Mega-dosing on fat-soluble vitamins (A, D, E, K) can cause toxicity over time, so resist the urge to “just take more”. Always read labels, and if in doubt, consult a healthcare professional.
When it comes to daily vitamin supplements, skipping a day probably won’t harm you
Your body stores fat-soluble vitamins (A, D, E, K) for future use, and even water-soluble vitamins like C and the B-complex won’t disappear from your system instantly.

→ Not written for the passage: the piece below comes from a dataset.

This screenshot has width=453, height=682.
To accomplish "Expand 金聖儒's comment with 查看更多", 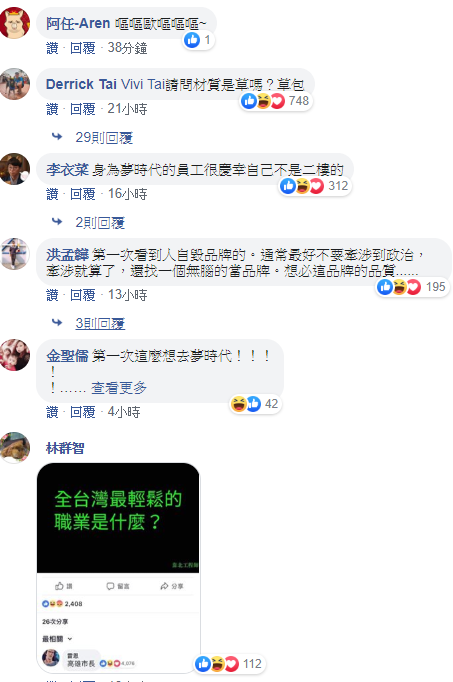I will [x=119, y=388].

The bigger picture lies in your overall diet — a few servings of fruits, vegetables, lean proteins, and whole grains every day will keep your nutrient levels steady.
Image via Hera Health
Here are some foods that you can target to get your daily vitamin supply:
- Vitamin C: Guava, papaya, citrus fruits
- Vitamin D: Sunlight, fortified milk, oily fish
- Vitamin B12: Meat, eggs, dairy
- Calcium: Milk, small dried fish (ikan bilis), tofu
- Iron and zinc: Red meat, seafood, beans, nuts
To sum things up, the need for daily vitamin supplements vary from person to person
If you’re generally healthy and eat a variety of local foods, you probably don’t need daily vitamin supplements.
But if you have dietary restrictions, certain medical conditions, or symptoms of deficiency, it’s best to get checked by a doctor or nutritionist before deciding.
In other words: makan properly first, worry about supplements later.
The information provided is for educational and communication purposes only and it should not be construed as personal medical advice. Information published in this article is not intended to replace, supplant or augment a consultation with a healthcare professional regarding the reader’s own medical care.